If someone wants it applied there, or to any other stable or longterm
tree, then please email the backport, including the original git commit
id to <stable(a)vger.kernel.org>.
To reproduce the conflict and resubmit, you may use the following commands:
git fetch https://git.kernel.org/pub/scm/linux/kernel/git/stable/linux.git/ linux-5.15.y
git checkout FETCH_HEAD
git cherry-pick -x 3632679d9e4f879f49949bb5b050e0de553e4739
# <resolve conflicts, build, test, etc.>
git commit -s
git send-email --to '<stable(a)vger.kernel.org>' --in-reply-to '2023052623-available-vagueness-5c1e@gregkh' --subject-prefix 'PATCH 5.15.y' HEAD^..
Possible dependencies:
thanks,
greg k-h
------------------ original commit in Linus's tree ------------------
From 3632679d9e4f879f49949bb5b050e0de553e4739 Mon Sep 17 00:00:00 2001
From: Nicolas Dichtel <nicolas.dichtel(a)6wind.com>
Date: Mon, 22 May 2023 14:08:20 +0200
Subject: [PATCH] ipv{4,6}/raw: fix output xfrm lookup wrt protocol
With a raw socket bound to IPPROTO_RAW (ie with hdrincl enabled), the
protocol field of the flow structure, build by raw_sendmsg() /
rawv6_sendmsg()), is set to IPPROTO_RAW. This breaks the ipsec policy
lookup when some policies are defined with a protocol in the selector.

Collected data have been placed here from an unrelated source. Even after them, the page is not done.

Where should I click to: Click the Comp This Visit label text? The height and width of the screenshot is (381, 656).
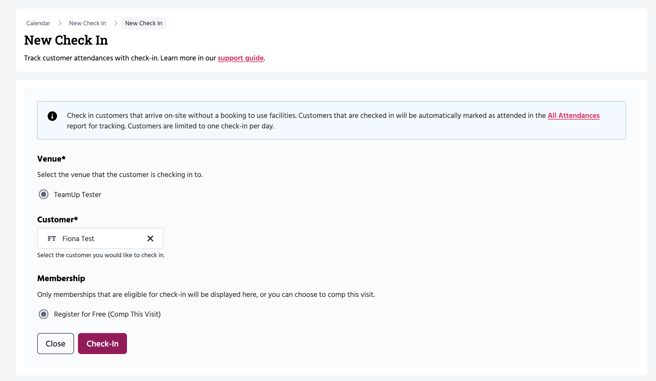coord(134,314)
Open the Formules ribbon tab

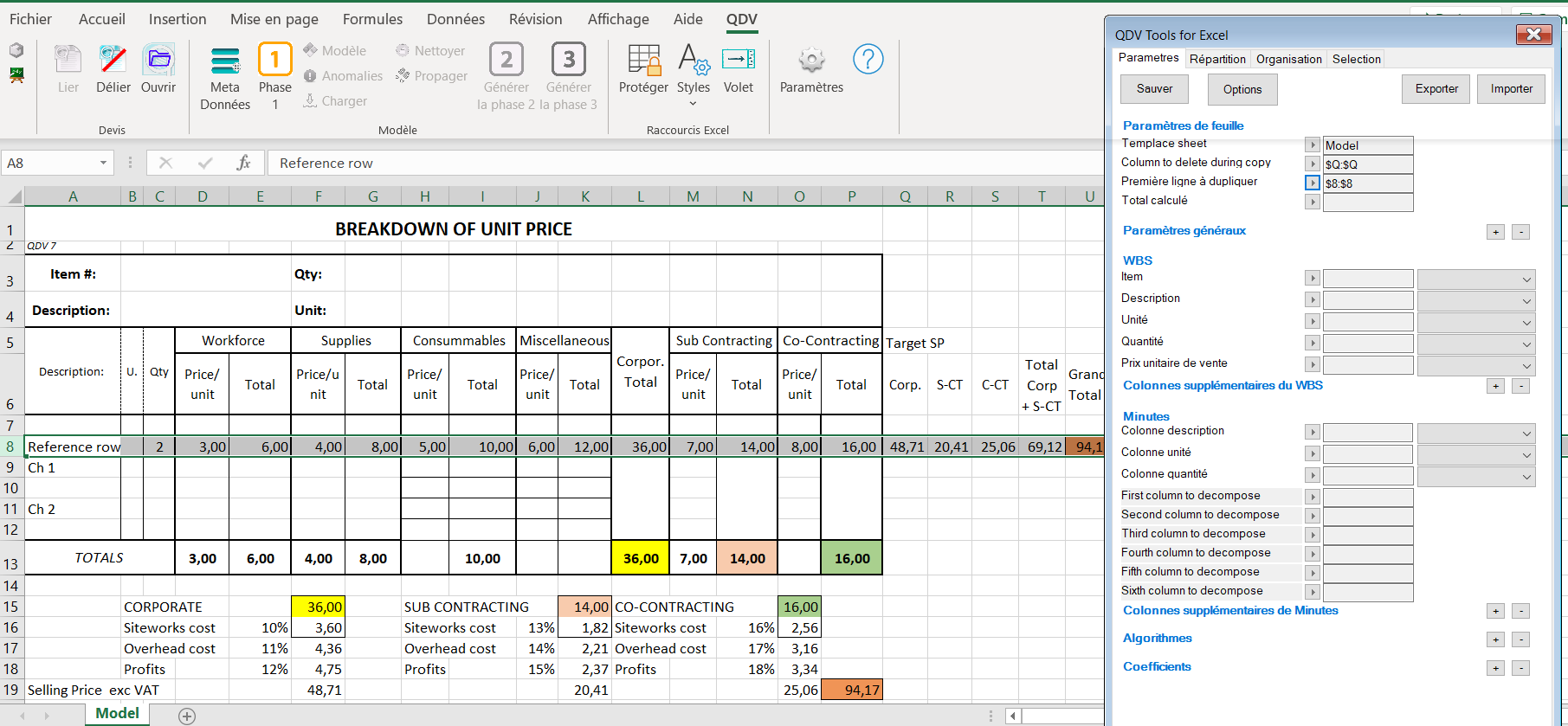(x=372, y=19)
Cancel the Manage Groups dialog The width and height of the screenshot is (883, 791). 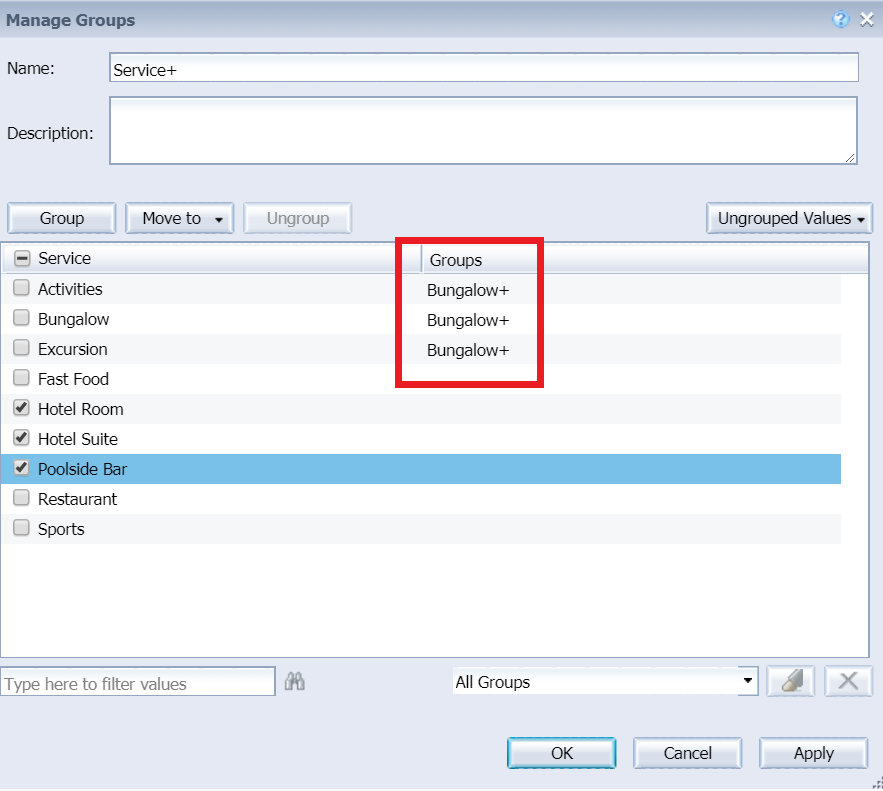pos(687,753)
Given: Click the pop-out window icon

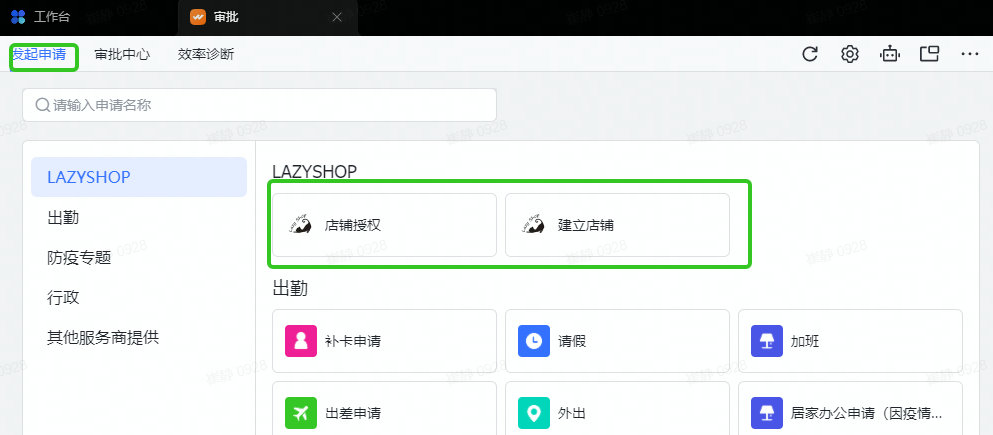Looking at the screenshot, I should tap(930, 54).
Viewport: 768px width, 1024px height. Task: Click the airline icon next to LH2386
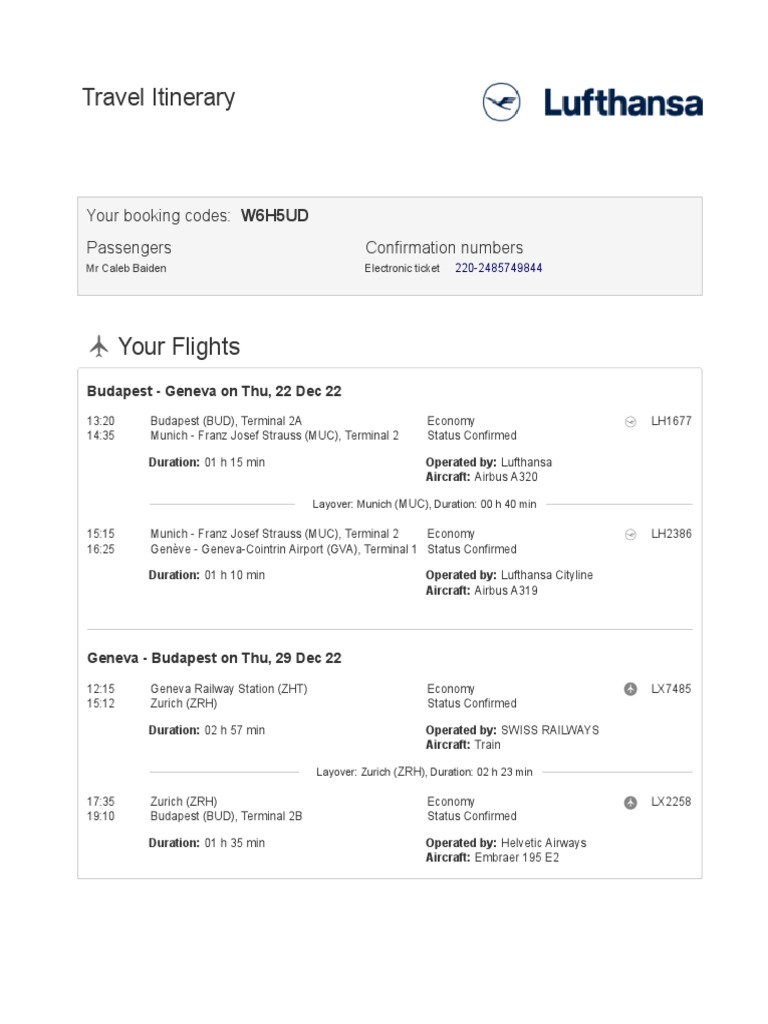click(x=630, y=535)
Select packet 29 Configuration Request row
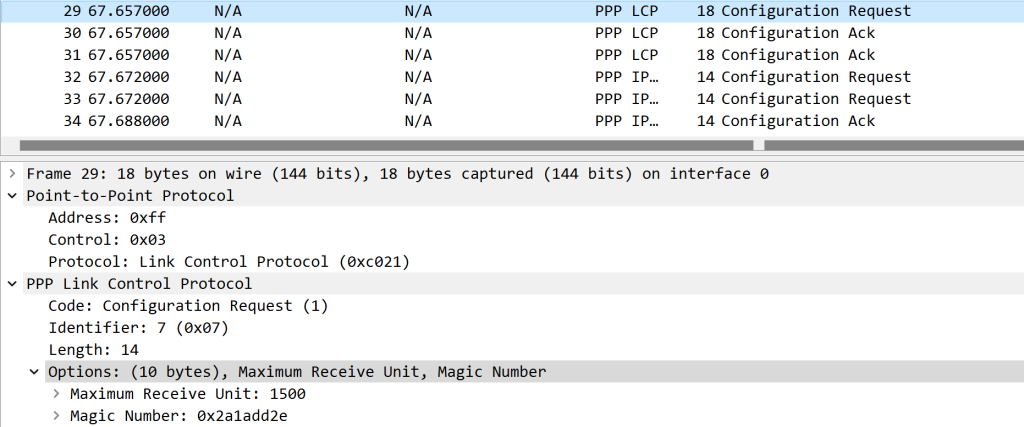This screenshot has height=427, width=1024. tap(500, 11)
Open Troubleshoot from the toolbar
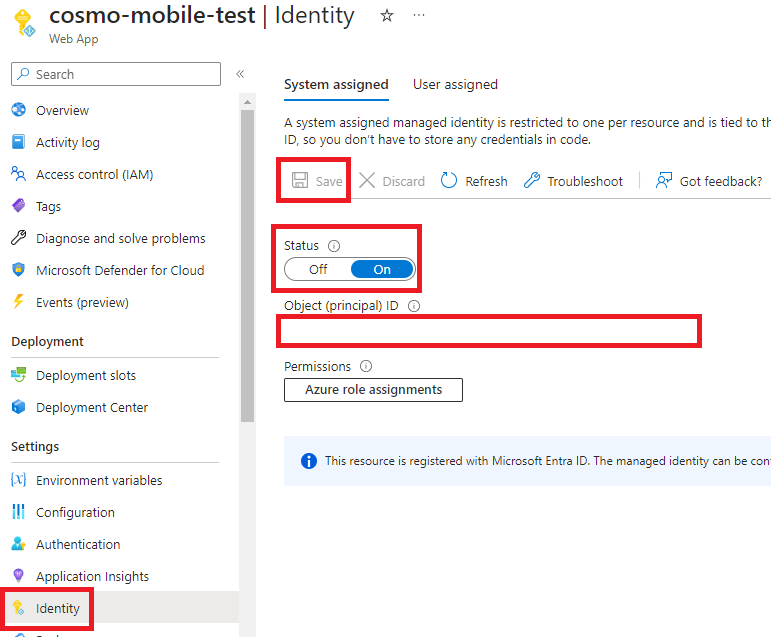This screenshot has width=771, height=637. point(573,181)
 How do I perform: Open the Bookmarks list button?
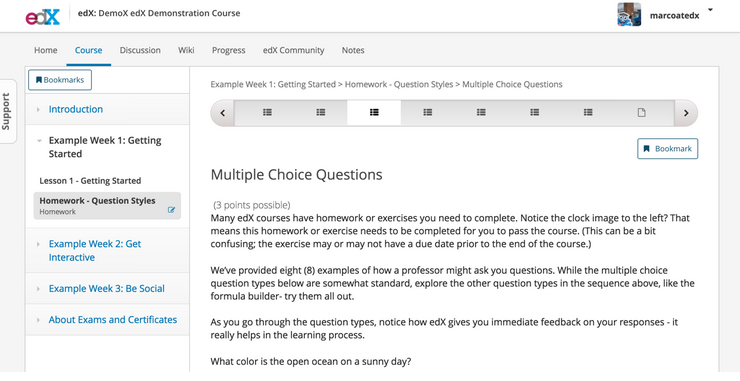click(x=60, y=80)
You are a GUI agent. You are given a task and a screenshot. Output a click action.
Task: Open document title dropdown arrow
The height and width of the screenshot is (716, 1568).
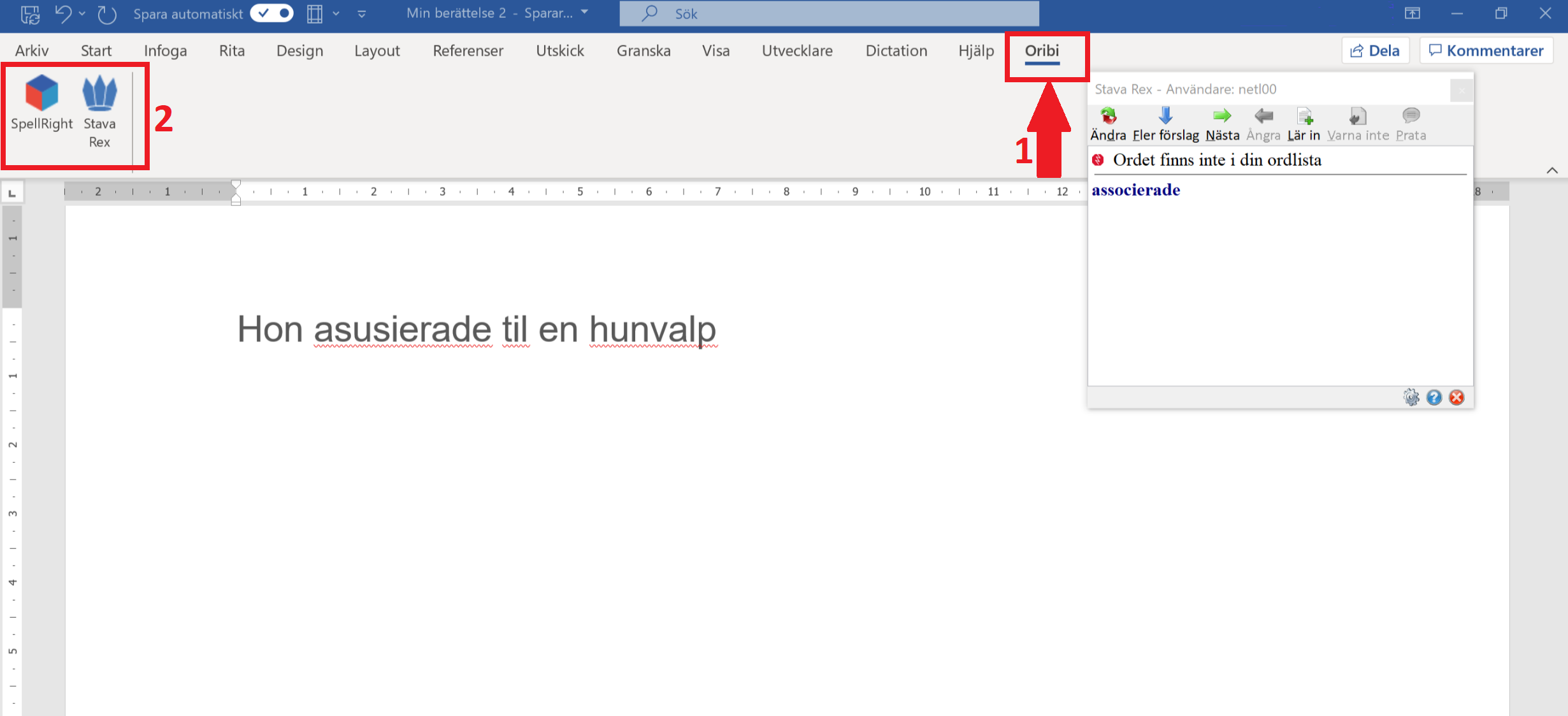pyautogui.click(x=585, y=12)
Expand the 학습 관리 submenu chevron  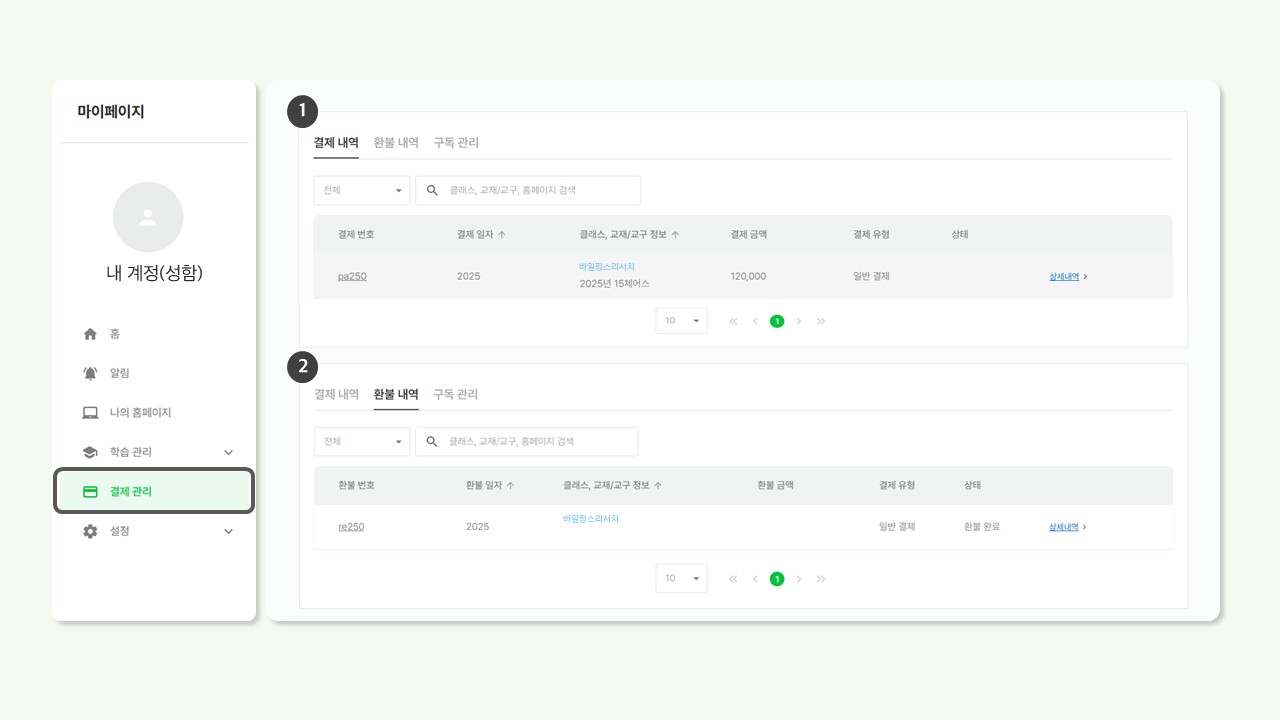pos(228,452)
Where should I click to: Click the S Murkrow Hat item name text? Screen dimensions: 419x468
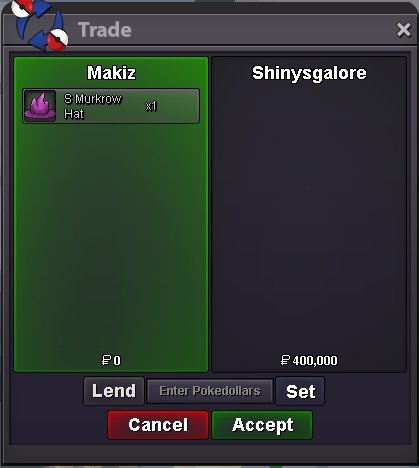click(x=93, y=106)
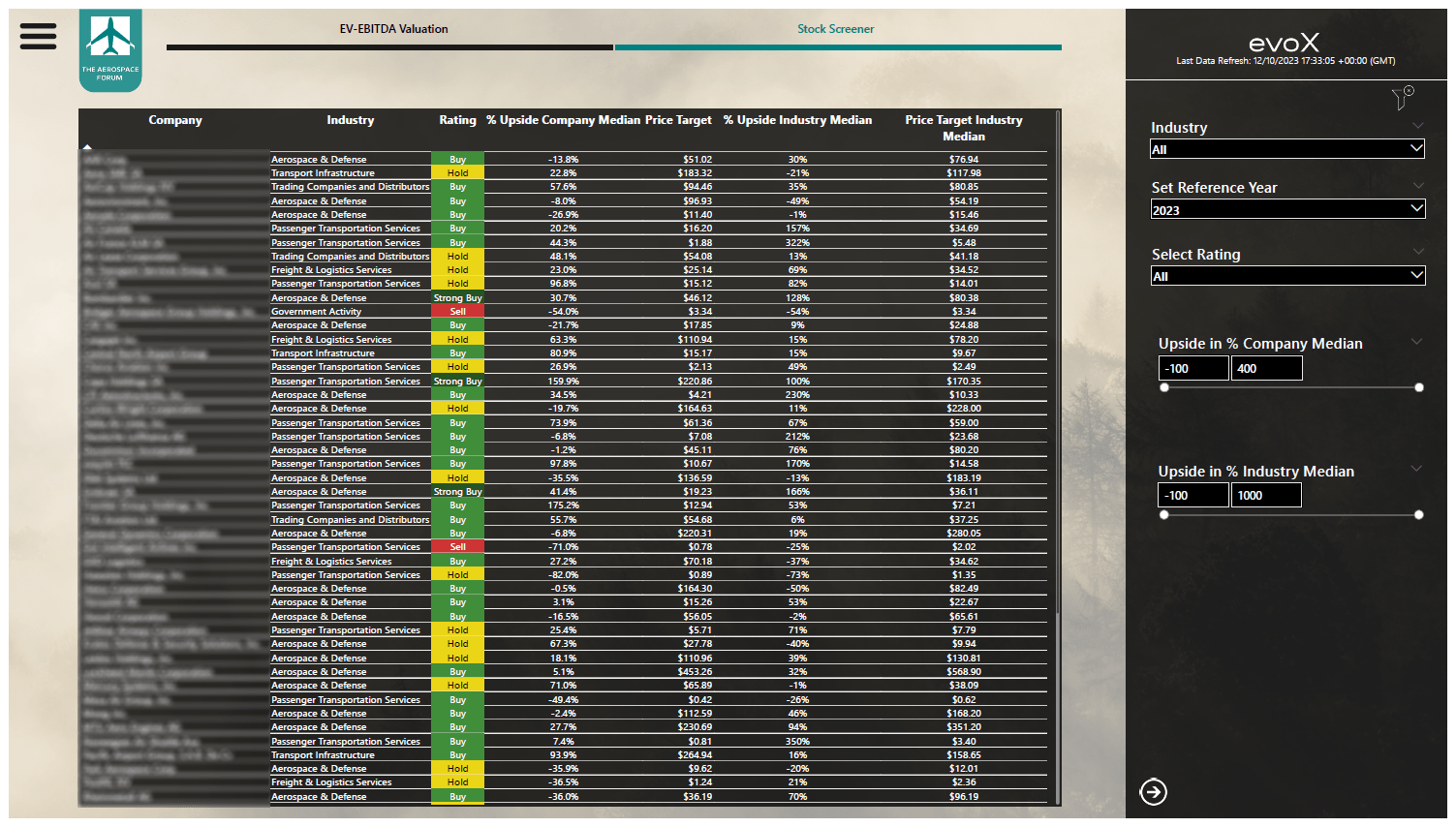Switch to the EV-EBITDA Valuation tab
Screen dimensions: 1456x827
[393, 29]
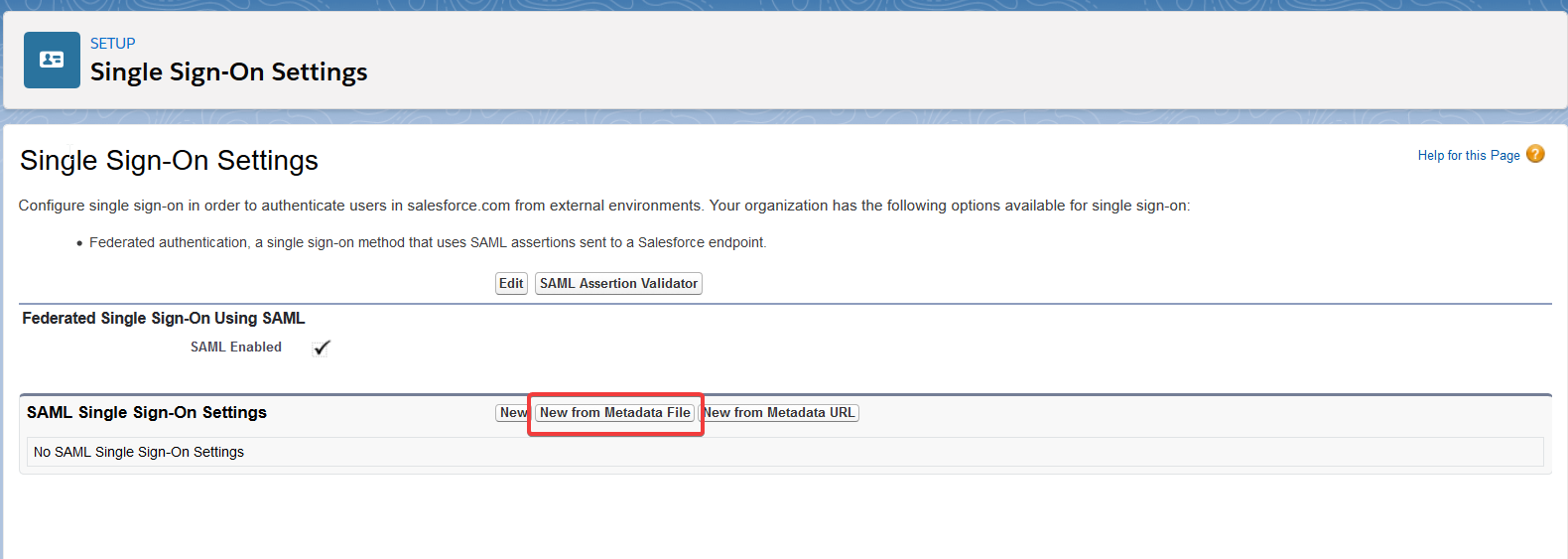This screenshot has width=1568, height=559.
Task: Open the SAML Assertion Validator
Action: click(618, 284)
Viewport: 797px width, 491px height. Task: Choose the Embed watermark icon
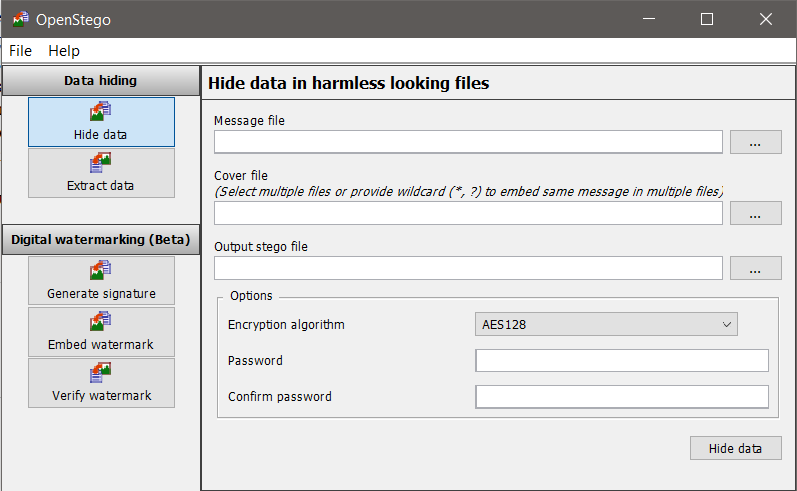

For ipv6, the sin6_port field from 'struct sockaddr_in6' could be used to
specify the protocol. Just accept all values for IPPROTO_RAW socket.
For ipv4, the sin_port field of 'struct sockaddr_in' could not be used
without breaking backward compatibility (the value of this field was never
checked). Let's add a new kind of control message, so that the userland
could specify which protocol is used.
Fixes: 1da177e4c3f4 ("Linux-2.6.12-rc2")
CC: stable(a)vger.kernel.org
Signed-off-by: Nicolas Dichtel <nicolas.dichtel(a)6wind.com>
Link: https://lore.kernel.org/r/20230522120820.1319391-1-nicolas.dichtel@6wind.com
Signed-off-by: Paolo Abeni <pabeni(a)redhat.com>
diff --git a/include/net/ip.h b/include/net/ip.h
index c3fffaa92d6e..acec504c469a 100644
--- a/include/net/ip.h
+++ b/include/net/ip.h
@@ -76,6 +76,7 @@ struct ipcm_cookie {
__be32 addr;
int oif;
struct ip_options_rcu *opt;
+ __u8 protocol;
__u8 ttl;
__s16 tos;
char priority;
@@ -96,6 +97,7 @@ static inline void ipcm_init_sk(struct ipcm_cookie *ipcm,
ipcm->sockc.tsflags = inet->sk.sk_tsflags;
ipcm->oif = READ_ONCE(inet->sk.sk_bound_dev_if);
ipcm->addr = inet->inet_saddr;
+ ipcm->protocol = inet->inet_num;
}
#define IPCB(skb) ((struct inet_skb_parm*)((skb)->cb))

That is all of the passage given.